Just at that moment, however, the door to the café swung open and an absolutely resplendent woman entered. Liz and I both saw her at once, and exchanged wide-eyed looks of admiring amazement. Every eye was on her, in fact, as she moved with a fluidity of grace towards a large table near the center of the room to join her party. She was wearing a hunter green crushed velvet shift with a low-slung belt of gold medallions—astonishing for August, but astonishingly approprié, all the same. Her skin was ivory white, of an almost fairytale variety, and her dark curls were arranged with artless intention, as if she had just come from a sitting with Klimpt himself. She had a thin, interesting mouth which bloomed into a wide smile at the sight of her friends. She seemed to exude mystery and secret joy and a little bit of sadness. S.S.P., I realized, with an inward lift: Serious Story Potential.
“She looks like a Belle Epoch duchess,” Liz whispered.
I didn’t say anything. I was jotting frantic mental notes in my “interesting characters” file, wondering if it would be completely malapropos to retrieve my notebook from the field bag under my chair.
Without a doubt, that woman will make it into a book one day, I thought. And maybe one of mine.
(She never would have ingloriously scaled the Hyde Park gates in full view of half of Kensington, I might have added. And I’m sure she never would think of alluding to the Jackie Onassis Reservoir as ‘The Res’. I, on the other hand, would never think of wearing velvet in August—but perhaps that one would be worth a rethink. . . .)
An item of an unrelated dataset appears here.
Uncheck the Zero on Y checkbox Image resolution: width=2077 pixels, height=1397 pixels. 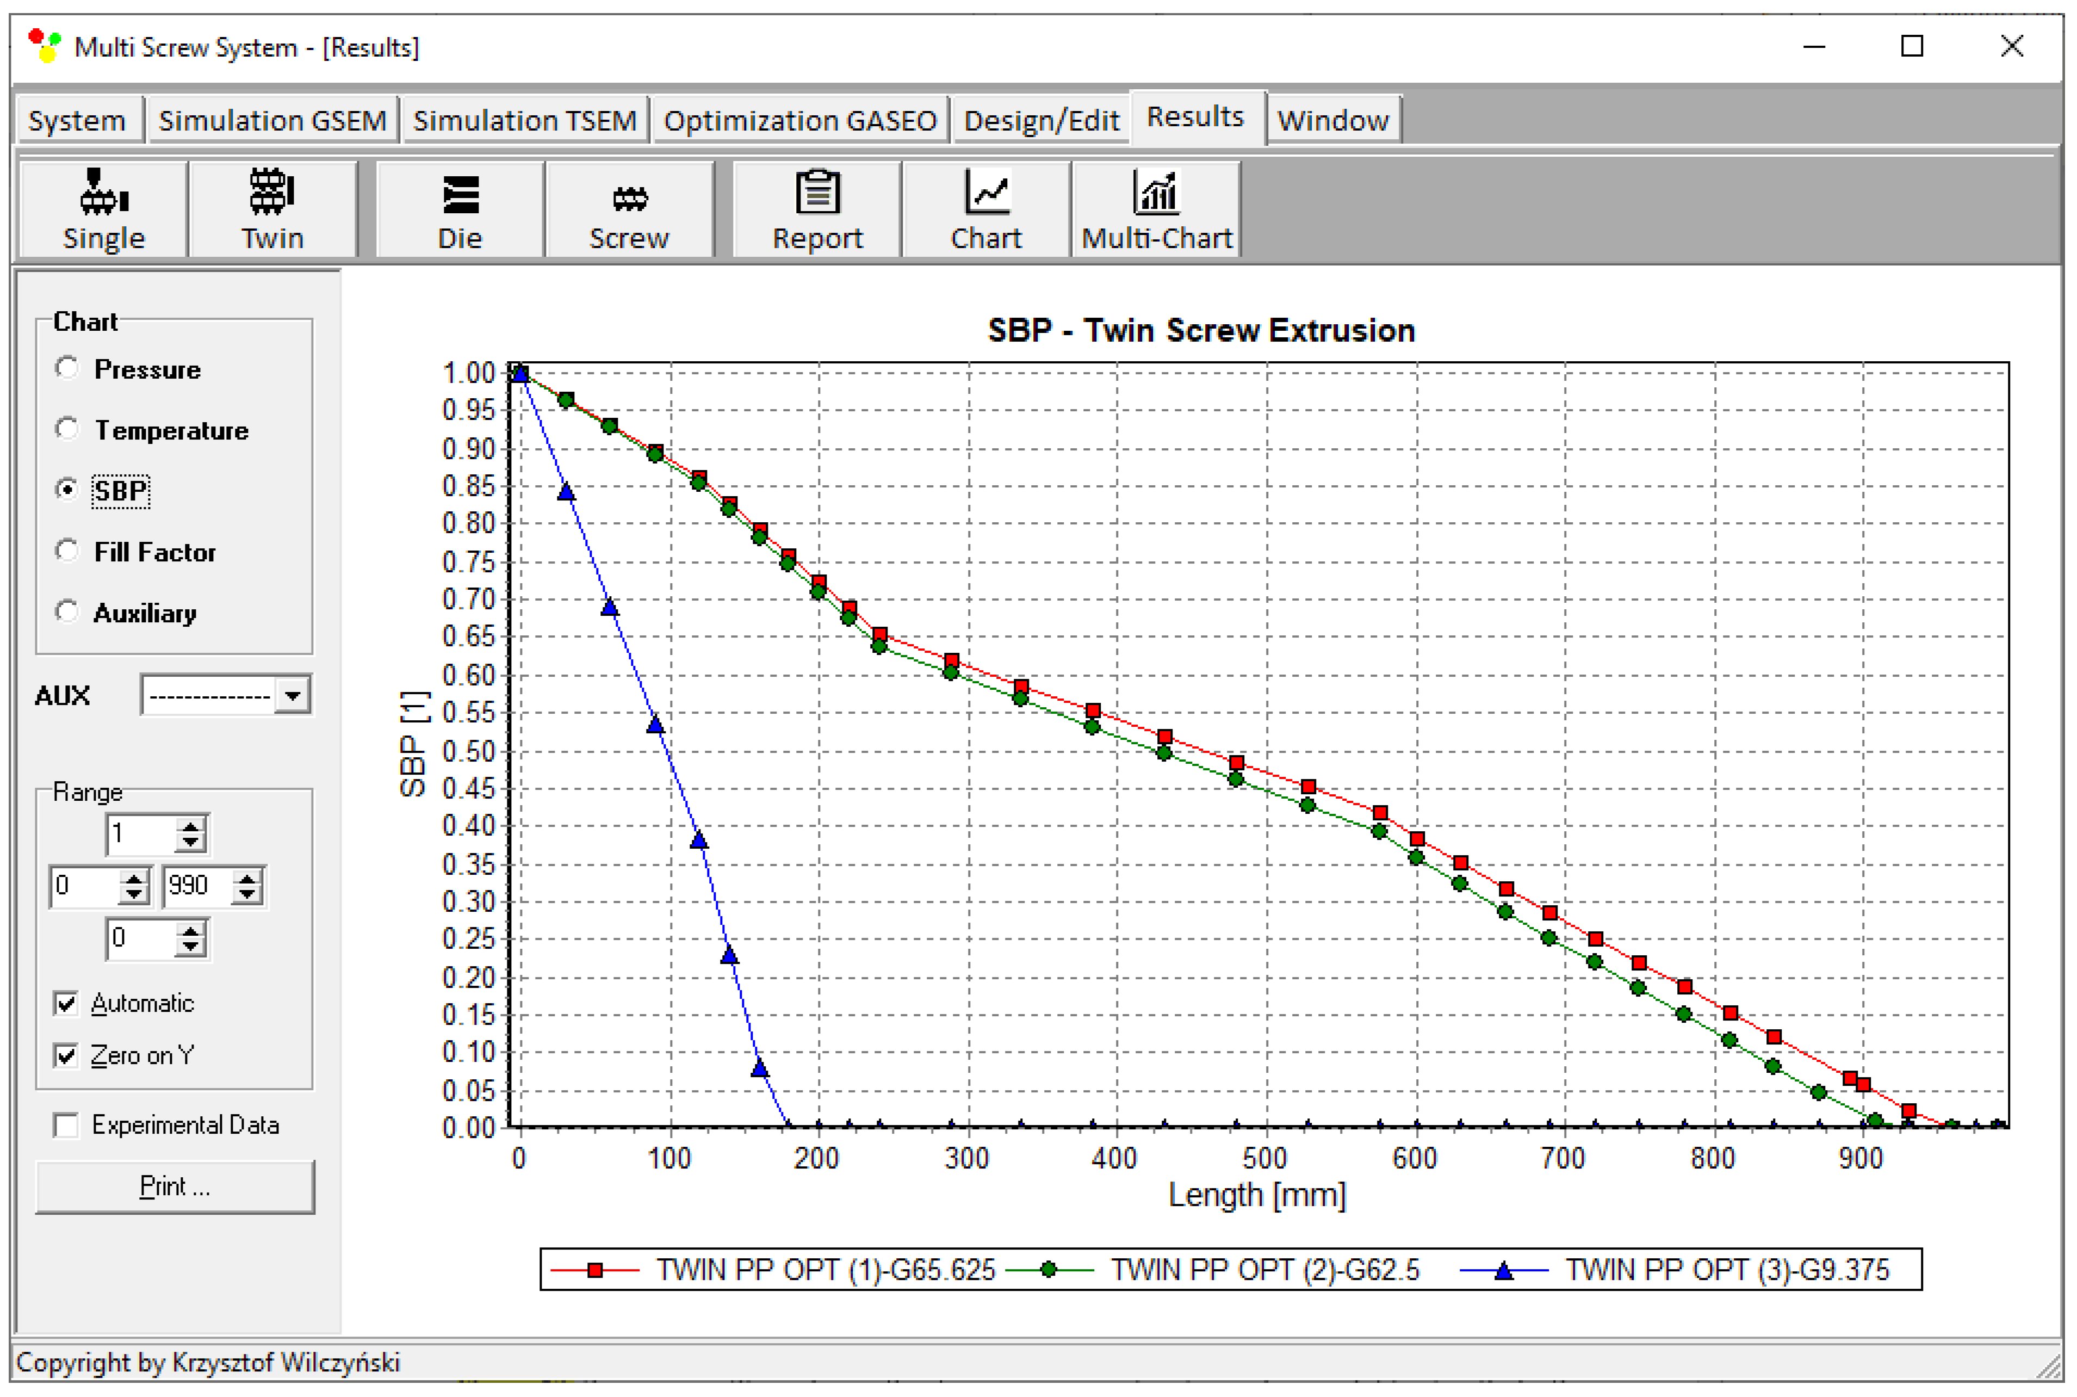tap(66, 1056)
I smiled at Liz, relishing not only the proletariat pleasure of sitting nameless in a famous café, drinking in ambiance with all that crème-laced coffee and making things up about people I had never met—but the fact that she was doing it with me. That she understood—which is only everything. It’s fun to daydream alone; it’s bliss to do it with a sister who knows your own soul. Liz sensed the presence of Story as keenly as I did; her imagination was firing, drawing on a shared literary history ranging from the mysteries of Nancy Drew to the novels of Edith Wharton to the supremely high-Victorian fiction we had swooned over as teenagers.
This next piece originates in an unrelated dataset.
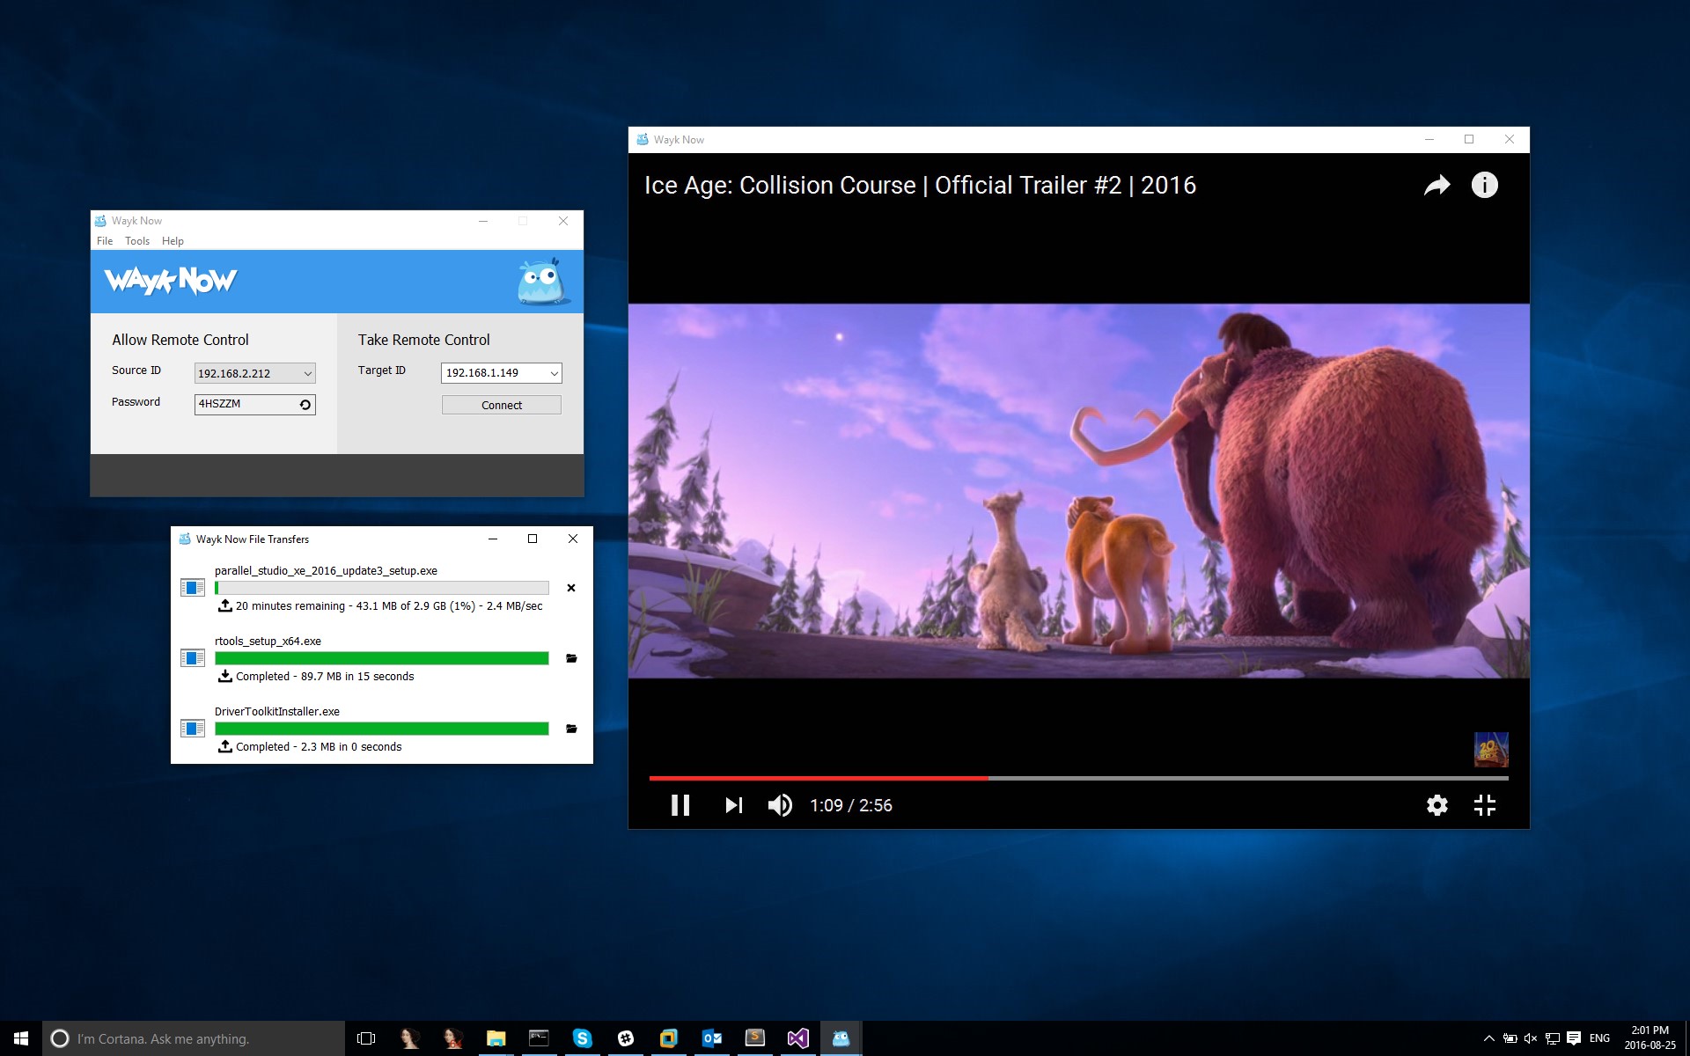Screen dimensions: 1690x1056
Task: Cancel the parallel_studio transfer with the X
Action: [x=571, y=588]
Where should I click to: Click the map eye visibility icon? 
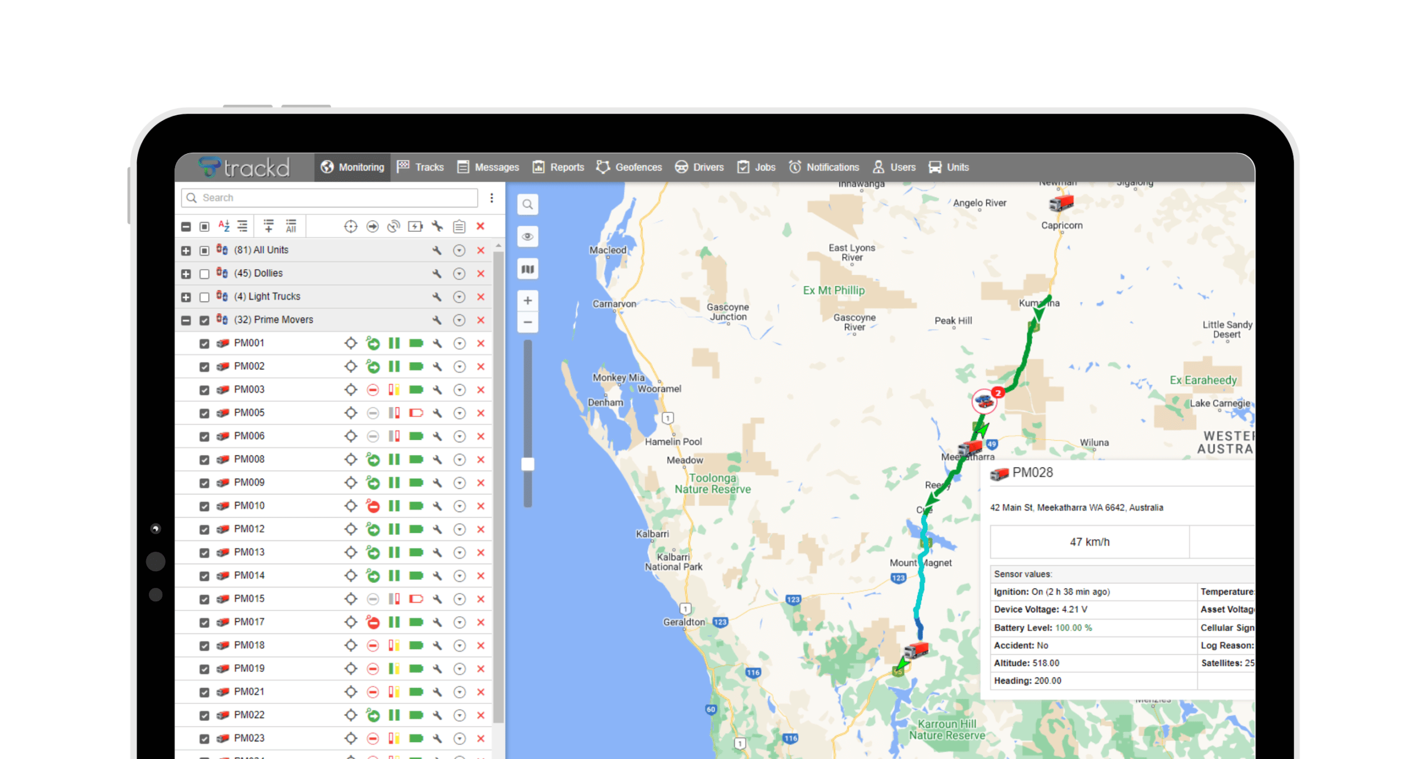point(527,236)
I remember how when we were girls visiting a hotel with our family, we would immediately and almost unconsciously do two things: assume an imaginative identity for ourselves, right down to fanciful names which we would assiduously call one another for the duration of our stay; and start making up stories for the interesting people around us. Those memories of joint collaboration with my sister are seriously among the most precious of my life. They have tinted the landscape of my imagination and colored many a story of my own. As an adult, they only continue to underscore the happy fact that the more things change, the more they remain the same. That lovely woman in the café may very well find herself in a tale I’ve written some day. And I have every confidence that my fellow artist, imaginative collaborator, comrade in daydreams, kindred-souled sister could illustrate her for me. Down to the last eyelash.
(By the way, Liz and I may not have actually been calling each other Geraldine and Rosamund by the time we left the café that day. But it wouldn’t have been too far off the mark.)